Though nowhere near the historical estimate of more than 400,000 gray wolves in the United States, now as many as 5,000 live in Michigan, Wisconsin, and Minnesota, with another 7,000 in Alaska. Smaller numbers of reintroduced wolves live in Montana, Idaho, and Wyoming.
But monitoring their populations, which remains a vital part of management, has always been an inexact and labor-intensive science.
Methods include tracking the animals based on pawprints and other marks in the snow, which works quite well-when it snows. GPS collaring lets you know where an individual is, but not with whom it spends its time.
Plus, collars are expensive and collaring requires capturing wolves first-a huge and stressful undertaking for all involved, said Root-Gutteridge.
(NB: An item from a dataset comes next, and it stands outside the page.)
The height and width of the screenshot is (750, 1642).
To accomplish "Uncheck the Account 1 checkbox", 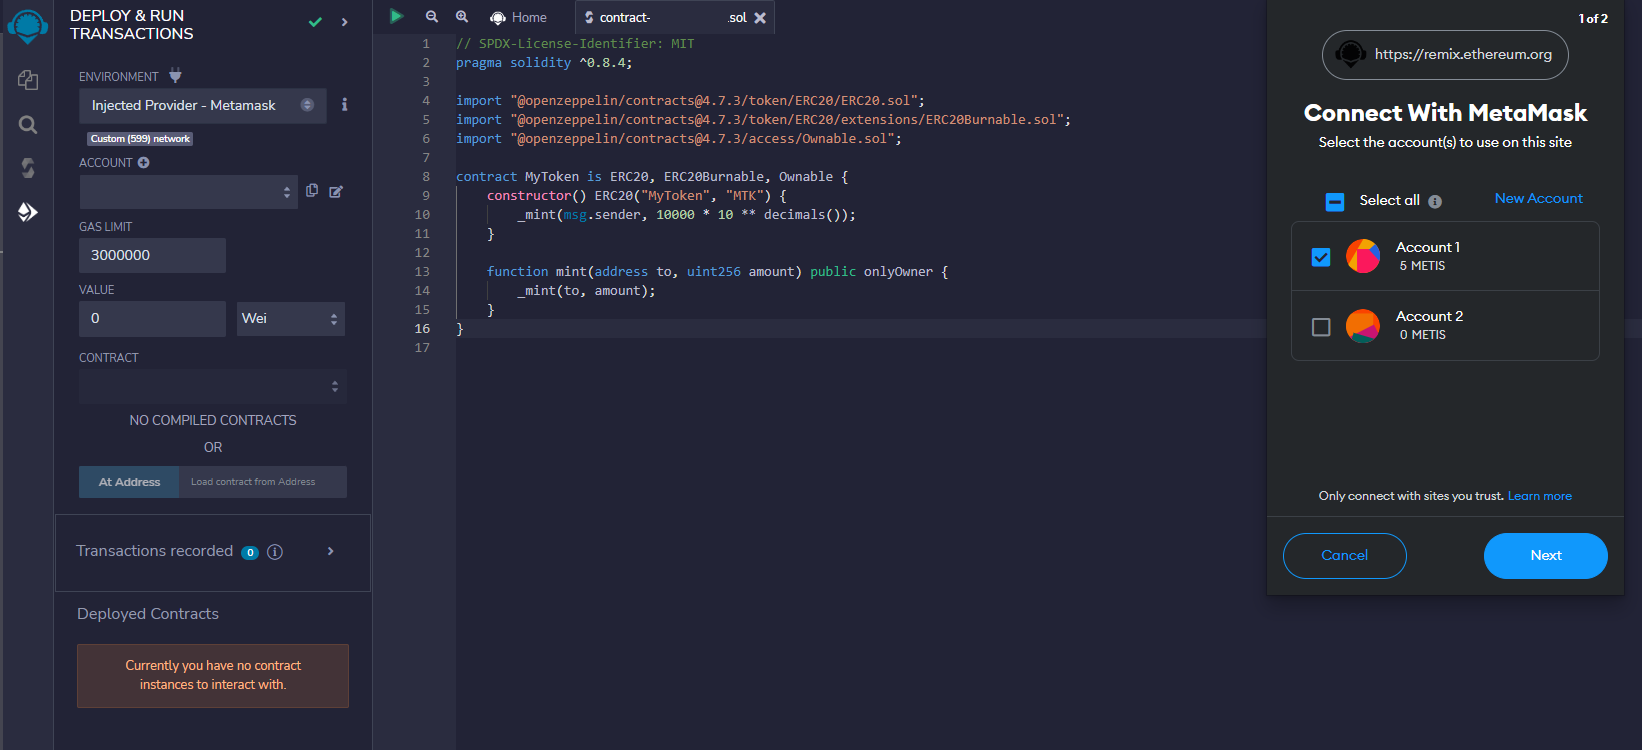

Finally, you can play howl recordings to wolves and listen to their replies-which can carry six miles (ten kilometers)-but you can’t identify individuals and don’t know when one animal is repeating itself or when a new howler has joined in.
DNA analysis of scat has its place, but it is costly and requires finding the wolves first.
Wolves Out of the Woods?
Now that the new technique has been shown to succeed with wild animals, the team sees it as a tool to help conserve wolves in their natural habitats. (See more wolf pictures.)
For instance, tracking howls accurately could make future wolf counts and monitoring of individuals much more precise. If plans go forward to fully drop the gray wolf from the U.S. Endangered Species list and let states do as they please regarding hunting, better monitoring could over time help determine if it was too soon to strip away those last protective rules, as many conservationists argue.
The technology could also be put to use with other canids like African wild dogs and Ethiopian wolves, both of which are endangered in their habitats, said Root-Gutteridge.
“If it howls, the code can extract it and we can identify it.”